Similarly, in describing the blackballing of State Department experts from the civil reconstruction team in post-invasion Iraq by Cheney and a "cabal" in his office, Woodward never defines who or what this "cabal" might be. Woodward also mentions that Iraqi exile leader Ahmed Chalabi had influential "patrons" within the administration, but doesn't say who they were. The words "neoconservative" and "neoconservatism" do not appear in "State of Denial."
The contradictions among his various books on Bush don't concern Woodward. They might bother him if he demonstrated an interest in the motives of the individuals he writes about, and their politics, histories and ideas. But these are beyond his ken. Woodward's "State of Denial," in its implicit repudiation of his previous work, stands at the far end in the recent literature of political disillusionment from Francis Fukuyama's "America at the Crossroads: Democracy, Power and the Legacy of Neoconservatism." In it, one of the progenitors of neoconservatism agonizingly comes to terms with its unintended consequences. "I have concluded," Fukuyama writes, "that neoconservatism, as both a political symbol and a body of thought, has evolved into something that I can no longer support."

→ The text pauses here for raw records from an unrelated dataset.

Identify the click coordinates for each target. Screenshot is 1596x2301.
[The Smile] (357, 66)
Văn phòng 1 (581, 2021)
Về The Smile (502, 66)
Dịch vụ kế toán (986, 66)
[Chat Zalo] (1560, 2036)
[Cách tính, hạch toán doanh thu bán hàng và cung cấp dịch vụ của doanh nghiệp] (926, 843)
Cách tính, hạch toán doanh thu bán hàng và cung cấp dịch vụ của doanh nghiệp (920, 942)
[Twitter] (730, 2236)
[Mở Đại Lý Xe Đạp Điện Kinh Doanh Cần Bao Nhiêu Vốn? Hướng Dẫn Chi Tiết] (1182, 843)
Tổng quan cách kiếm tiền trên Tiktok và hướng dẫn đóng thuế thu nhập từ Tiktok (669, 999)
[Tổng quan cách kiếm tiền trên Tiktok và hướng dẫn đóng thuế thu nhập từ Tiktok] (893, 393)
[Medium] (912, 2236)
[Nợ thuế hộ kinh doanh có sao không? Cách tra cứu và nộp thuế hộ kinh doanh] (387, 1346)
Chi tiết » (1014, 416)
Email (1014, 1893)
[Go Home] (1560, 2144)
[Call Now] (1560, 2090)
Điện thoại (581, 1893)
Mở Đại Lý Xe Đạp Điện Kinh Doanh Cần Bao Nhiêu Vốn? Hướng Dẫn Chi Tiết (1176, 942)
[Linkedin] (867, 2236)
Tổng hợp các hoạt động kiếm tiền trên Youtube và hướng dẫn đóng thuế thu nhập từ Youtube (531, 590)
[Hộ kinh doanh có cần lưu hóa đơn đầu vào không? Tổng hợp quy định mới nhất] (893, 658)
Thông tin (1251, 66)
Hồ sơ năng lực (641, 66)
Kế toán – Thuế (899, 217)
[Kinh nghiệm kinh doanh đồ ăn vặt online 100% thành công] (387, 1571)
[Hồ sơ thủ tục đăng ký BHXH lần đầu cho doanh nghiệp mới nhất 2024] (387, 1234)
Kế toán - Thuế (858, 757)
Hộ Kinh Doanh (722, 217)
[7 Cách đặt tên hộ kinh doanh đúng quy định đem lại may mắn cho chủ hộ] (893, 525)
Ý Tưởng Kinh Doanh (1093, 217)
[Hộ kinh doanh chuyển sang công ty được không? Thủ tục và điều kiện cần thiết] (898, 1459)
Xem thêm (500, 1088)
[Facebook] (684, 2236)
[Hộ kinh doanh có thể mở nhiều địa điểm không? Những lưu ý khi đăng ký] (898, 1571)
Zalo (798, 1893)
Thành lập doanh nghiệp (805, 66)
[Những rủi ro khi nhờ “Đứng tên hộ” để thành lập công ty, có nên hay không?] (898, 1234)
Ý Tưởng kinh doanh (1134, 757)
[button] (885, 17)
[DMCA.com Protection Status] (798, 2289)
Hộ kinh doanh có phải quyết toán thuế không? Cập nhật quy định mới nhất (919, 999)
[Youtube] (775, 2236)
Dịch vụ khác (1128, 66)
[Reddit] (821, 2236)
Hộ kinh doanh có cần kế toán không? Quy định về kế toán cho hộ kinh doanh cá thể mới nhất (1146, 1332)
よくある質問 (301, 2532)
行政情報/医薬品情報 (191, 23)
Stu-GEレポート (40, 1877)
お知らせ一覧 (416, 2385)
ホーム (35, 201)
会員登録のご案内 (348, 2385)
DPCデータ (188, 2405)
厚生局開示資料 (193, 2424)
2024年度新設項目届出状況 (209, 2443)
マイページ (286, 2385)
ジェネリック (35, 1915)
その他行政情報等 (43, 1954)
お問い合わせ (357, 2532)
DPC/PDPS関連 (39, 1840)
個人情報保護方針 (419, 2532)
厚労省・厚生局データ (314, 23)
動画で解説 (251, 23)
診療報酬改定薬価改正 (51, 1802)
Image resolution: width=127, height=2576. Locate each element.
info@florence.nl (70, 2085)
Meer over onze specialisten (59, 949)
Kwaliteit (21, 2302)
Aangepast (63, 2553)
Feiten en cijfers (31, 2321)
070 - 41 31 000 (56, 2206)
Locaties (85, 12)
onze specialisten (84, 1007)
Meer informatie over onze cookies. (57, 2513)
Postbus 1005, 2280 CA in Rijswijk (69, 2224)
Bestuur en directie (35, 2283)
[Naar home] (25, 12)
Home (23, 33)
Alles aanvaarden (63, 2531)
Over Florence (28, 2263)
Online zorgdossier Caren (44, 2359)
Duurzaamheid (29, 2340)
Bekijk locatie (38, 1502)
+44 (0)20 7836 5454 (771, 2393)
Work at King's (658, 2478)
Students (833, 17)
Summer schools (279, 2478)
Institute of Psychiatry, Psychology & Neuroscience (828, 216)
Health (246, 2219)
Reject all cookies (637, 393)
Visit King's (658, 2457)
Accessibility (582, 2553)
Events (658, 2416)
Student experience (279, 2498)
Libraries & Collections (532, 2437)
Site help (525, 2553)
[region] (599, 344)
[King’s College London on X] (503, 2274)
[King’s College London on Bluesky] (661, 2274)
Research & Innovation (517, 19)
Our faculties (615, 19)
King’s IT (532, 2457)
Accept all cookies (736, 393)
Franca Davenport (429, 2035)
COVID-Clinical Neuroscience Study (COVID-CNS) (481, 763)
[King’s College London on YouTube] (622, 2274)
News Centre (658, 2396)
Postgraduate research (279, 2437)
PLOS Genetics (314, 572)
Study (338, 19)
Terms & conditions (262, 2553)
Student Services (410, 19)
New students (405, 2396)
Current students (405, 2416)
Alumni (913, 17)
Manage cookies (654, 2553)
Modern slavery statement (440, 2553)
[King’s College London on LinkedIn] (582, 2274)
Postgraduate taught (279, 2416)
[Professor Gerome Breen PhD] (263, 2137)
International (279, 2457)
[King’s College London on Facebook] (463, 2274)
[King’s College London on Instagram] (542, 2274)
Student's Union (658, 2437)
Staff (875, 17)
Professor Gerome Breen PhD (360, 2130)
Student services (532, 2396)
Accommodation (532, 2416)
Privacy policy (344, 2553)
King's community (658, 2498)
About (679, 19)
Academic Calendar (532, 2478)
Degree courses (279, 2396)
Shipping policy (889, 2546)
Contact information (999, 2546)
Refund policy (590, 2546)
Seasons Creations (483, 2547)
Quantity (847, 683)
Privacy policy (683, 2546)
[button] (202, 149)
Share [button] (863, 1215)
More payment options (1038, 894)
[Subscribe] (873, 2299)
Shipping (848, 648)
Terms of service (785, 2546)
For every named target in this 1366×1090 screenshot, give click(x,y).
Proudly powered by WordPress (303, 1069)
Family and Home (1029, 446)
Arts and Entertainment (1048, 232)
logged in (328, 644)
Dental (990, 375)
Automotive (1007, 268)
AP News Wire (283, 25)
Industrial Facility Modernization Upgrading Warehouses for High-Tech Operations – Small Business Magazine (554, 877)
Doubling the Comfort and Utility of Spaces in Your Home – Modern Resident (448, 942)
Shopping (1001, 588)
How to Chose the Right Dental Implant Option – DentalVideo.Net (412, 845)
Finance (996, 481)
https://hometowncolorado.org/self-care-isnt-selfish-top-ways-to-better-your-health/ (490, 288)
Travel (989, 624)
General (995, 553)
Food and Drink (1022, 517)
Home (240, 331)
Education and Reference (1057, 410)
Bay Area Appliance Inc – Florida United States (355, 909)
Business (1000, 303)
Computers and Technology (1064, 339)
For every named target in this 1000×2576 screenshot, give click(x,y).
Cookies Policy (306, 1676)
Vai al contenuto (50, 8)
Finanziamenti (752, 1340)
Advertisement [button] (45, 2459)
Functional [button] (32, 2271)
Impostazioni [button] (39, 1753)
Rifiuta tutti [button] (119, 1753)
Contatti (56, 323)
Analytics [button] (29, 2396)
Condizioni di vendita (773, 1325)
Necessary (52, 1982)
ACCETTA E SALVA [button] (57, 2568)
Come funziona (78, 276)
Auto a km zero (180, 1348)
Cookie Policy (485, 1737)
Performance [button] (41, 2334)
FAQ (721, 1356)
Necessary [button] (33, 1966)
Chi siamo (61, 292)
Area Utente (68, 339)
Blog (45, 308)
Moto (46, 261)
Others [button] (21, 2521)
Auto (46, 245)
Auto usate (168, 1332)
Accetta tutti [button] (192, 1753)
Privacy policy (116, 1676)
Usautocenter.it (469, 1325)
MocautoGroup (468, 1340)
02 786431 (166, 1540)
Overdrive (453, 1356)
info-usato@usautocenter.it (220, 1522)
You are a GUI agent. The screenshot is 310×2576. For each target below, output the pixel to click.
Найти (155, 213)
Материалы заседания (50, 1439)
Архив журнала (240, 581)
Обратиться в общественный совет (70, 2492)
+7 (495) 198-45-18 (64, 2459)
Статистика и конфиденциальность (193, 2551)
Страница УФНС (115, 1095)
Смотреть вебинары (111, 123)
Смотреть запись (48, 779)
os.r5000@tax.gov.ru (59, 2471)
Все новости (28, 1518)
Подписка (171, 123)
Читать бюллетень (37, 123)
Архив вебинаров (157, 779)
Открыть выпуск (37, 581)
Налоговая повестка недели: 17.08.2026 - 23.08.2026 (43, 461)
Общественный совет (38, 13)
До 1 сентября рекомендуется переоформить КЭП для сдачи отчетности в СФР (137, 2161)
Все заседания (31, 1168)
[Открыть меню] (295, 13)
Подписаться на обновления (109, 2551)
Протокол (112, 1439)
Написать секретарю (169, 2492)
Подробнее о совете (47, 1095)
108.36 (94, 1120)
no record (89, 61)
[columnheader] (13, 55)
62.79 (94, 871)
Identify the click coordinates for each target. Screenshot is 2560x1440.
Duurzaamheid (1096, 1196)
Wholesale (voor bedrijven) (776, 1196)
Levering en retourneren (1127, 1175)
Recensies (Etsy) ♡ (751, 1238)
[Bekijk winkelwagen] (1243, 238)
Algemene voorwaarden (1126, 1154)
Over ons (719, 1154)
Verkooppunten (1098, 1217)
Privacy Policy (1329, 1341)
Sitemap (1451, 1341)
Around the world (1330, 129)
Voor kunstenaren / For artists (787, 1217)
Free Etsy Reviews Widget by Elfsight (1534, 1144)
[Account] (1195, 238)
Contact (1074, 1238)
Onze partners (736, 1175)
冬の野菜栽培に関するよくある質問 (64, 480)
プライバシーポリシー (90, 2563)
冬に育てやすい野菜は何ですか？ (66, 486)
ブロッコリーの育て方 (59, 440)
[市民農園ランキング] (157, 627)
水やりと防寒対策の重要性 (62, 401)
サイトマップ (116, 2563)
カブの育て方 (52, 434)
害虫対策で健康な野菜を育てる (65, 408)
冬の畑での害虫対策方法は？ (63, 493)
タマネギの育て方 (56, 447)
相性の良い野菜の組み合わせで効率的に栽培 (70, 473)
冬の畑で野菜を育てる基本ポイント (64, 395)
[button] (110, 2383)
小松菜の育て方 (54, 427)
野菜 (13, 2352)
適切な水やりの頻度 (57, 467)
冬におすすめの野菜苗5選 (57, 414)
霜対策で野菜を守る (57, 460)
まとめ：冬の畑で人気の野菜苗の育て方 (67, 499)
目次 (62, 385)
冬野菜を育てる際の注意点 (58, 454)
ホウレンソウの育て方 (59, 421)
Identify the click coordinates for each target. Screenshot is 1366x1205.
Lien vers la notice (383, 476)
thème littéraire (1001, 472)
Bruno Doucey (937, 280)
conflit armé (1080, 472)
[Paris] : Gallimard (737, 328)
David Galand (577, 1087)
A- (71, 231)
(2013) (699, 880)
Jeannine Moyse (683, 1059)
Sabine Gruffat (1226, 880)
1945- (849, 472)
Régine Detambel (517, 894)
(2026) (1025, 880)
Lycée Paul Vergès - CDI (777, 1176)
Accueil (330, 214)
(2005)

That sort of self-conscious reappraisal is alien to Woodward, who clings to the fallacy of objectivity. He continues his adamant claim that he is consistent, operating as usual with the same tools and same approach. Because he accumulates stories in the same way, he cannot see or admit that some of them make others false. All the stories, as he understands it, are factual, so how can they be at odds?
By his inability to acknowledge that he has changed, Woodward sells himself short. In "State of Denial," chronicling the "losing side," the opponents of the prevailing insiders, his vitality as a reporter has been restored. But Tony Snow is more cogent on Woodward than Woodward. The Bush administration, from the start, for good or ill, has had him dead to rights.